To do = Could you rewrite the rows from the line with "Where should I click to: Click the blue" to the line with "tap(167, 253)", swapping "screenshot" for "image" and leaving everything else unchanged?

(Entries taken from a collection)
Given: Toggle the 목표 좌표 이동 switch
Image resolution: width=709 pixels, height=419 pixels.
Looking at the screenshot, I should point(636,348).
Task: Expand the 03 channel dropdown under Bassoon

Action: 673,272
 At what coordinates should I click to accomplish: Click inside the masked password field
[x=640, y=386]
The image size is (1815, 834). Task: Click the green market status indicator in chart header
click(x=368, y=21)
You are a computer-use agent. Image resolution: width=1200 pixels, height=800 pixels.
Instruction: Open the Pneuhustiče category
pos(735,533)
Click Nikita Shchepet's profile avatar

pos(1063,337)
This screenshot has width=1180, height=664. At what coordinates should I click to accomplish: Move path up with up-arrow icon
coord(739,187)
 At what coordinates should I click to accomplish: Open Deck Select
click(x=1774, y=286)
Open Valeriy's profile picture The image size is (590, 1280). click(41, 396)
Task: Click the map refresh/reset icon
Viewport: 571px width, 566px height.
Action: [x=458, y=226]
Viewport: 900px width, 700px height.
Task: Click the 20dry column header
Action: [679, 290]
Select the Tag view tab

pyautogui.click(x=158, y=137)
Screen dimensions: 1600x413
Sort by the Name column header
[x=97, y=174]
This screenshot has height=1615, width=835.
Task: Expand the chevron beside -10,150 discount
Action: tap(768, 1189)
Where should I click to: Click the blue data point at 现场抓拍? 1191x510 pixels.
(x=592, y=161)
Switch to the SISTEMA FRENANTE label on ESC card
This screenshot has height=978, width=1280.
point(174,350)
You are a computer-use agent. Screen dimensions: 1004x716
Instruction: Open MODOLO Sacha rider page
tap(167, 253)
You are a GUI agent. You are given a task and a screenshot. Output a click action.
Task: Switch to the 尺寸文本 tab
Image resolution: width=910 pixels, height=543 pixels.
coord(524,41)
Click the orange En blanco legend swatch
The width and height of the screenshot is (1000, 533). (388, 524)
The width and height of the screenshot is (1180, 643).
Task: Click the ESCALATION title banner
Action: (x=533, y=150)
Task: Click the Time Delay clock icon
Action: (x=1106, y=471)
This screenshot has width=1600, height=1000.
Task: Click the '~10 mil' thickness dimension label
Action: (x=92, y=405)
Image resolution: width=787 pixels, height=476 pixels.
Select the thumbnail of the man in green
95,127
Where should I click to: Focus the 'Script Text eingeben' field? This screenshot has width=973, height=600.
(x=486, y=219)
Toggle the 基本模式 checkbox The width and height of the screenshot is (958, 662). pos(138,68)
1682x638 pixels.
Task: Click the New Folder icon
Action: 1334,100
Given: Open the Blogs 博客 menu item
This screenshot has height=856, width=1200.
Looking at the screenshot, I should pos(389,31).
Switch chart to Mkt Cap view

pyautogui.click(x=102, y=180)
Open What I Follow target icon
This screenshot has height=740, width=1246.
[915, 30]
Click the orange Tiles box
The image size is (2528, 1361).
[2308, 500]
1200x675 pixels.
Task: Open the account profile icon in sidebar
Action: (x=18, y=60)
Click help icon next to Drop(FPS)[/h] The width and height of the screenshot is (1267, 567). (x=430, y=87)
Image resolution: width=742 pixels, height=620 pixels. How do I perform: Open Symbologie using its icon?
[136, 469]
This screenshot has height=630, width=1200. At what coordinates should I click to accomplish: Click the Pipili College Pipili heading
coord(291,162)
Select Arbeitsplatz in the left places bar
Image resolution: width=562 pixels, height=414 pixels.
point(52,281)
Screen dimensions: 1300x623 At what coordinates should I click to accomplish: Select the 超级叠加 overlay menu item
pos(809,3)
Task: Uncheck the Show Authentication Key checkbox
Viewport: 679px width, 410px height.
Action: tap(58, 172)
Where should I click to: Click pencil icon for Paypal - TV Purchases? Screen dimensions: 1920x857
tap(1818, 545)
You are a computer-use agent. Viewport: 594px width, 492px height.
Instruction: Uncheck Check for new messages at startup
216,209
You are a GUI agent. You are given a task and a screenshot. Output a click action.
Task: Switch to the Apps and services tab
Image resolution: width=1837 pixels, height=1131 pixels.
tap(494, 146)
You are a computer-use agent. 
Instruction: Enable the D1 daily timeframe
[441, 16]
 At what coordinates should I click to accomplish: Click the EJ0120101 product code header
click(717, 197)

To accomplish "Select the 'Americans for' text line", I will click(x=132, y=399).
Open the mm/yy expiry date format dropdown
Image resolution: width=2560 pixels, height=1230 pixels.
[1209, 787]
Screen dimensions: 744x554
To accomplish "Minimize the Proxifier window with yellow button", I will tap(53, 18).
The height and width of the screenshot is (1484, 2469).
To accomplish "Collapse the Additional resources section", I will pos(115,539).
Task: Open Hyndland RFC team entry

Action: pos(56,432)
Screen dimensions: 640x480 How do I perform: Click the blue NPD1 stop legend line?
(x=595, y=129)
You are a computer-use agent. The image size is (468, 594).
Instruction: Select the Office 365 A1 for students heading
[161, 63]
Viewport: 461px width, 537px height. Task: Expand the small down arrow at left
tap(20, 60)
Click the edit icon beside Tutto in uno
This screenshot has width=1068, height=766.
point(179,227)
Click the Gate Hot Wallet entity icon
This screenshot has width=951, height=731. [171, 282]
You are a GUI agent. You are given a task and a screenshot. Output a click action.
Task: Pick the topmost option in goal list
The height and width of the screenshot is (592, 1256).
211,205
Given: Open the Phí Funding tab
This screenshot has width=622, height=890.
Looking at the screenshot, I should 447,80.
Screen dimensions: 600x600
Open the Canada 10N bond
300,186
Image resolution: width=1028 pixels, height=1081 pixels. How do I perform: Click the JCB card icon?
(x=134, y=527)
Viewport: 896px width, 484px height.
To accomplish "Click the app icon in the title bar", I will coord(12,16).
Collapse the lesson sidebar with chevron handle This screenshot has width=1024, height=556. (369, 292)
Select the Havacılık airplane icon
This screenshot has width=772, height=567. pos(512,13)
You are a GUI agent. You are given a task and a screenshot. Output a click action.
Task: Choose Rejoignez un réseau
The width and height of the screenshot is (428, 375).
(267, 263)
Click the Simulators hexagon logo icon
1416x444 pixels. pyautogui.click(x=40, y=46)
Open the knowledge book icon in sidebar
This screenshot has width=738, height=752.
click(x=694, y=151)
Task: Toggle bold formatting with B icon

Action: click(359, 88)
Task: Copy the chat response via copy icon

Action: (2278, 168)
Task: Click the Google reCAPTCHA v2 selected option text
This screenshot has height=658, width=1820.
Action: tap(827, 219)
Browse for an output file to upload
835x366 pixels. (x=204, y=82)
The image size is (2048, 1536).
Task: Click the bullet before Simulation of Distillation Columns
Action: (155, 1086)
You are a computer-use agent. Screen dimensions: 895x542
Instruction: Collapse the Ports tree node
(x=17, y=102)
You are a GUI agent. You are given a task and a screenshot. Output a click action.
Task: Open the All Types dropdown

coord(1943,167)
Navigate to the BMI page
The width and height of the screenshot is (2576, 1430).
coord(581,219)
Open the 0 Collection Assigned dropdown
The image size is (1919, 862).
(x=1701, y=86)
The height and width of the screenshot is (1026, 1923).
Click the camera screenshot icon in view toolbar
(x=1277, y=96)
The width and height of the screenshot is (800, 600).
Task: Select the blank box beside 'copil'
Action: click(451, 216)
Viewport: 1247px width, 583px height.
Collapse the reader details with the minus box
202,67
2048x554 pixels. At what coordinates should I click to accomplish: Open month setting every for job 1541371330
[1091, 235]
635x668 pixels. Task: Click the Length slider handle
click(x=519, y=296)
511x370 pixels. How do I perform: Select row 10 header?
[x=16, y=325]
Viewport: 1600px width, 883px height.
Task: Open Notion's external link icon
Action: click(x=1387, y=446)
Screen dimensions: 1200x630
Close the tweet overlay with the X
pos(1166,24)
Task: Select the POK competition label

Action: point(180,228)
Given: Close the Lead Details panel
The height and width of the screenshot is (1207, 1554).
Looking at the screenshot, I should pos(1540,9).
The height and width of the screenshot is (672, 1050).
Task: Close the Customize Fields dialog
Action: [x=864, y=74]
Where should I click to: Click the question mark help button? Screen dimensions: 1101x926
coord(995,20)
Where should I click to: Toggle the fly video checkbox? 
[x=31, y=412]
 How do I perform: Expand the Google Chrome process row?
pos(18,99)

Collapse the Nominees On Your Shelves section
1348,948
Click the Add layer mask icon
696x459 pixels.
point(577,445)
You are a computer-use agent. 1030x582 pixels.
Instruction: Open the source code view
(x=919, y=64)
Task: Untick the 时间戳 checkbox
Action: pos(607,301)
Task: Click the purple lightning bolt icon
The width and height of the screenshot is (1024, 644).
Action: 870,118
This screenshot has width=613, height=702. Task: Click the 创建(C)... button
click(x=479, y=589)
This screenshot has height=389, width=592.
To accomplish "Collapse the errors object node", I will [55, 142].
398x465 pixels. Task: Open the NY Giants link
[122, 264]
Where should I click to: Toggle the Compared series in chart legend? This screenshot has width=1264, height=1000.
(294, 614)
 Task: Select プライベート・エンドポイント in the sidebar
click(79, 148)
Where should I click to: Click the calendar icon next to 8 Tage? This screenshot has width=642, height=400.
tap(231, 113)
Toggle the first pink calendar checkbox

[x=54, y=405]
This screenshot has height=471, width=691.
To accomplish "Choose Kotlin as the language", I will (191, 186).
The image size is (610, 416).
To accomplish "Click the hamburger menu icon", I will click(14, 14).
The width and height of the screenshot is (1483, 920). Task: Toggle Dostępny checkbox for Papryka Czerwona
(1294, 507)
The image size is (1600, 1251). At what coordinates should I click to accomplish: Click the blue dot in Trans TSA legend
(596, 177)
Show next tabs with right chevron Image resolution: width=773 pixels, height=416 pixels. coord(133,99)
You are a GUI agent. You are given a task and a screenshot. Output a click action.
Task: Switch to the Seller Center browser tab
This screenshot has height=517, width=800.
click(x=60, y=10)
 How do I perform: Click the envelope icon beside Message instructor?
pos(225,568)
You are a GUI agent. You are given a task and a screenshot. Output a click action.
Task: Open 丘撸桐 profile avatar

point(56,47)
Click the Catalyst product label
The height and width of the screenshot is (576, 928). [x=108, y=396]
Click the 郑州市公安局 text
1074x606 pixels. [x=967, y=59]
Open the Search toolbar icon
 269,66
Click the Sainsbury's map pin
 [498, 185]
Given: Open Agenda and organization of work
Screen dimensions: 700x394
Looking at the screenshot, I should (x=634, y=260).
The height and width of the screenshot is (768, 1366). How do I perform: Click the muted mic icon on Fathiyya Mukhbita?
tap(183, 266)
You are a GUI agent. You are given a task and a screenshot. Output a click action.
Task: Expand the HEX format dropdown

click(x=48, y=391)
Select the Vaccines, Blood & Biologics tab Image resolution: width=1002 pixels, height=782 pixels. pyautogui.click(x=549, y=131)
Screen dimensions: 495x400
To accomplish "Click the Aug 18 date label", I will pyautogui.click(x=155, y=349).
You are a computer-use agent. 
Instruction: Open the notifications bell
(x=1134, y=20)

Final result =
Where should I click to: Click the blue data point at 现场抓拍? 1191x510 pixels.
(x=592, y=161)
Switch to the SISTEMA FRENANTE label on ESC card
This image has height=978, width=1280.
point(174,350)
You are a computer-use agent. Screen dimensions: 1004x716
Instruction: Open MODOLO Sacha rider page
tap(167, 253)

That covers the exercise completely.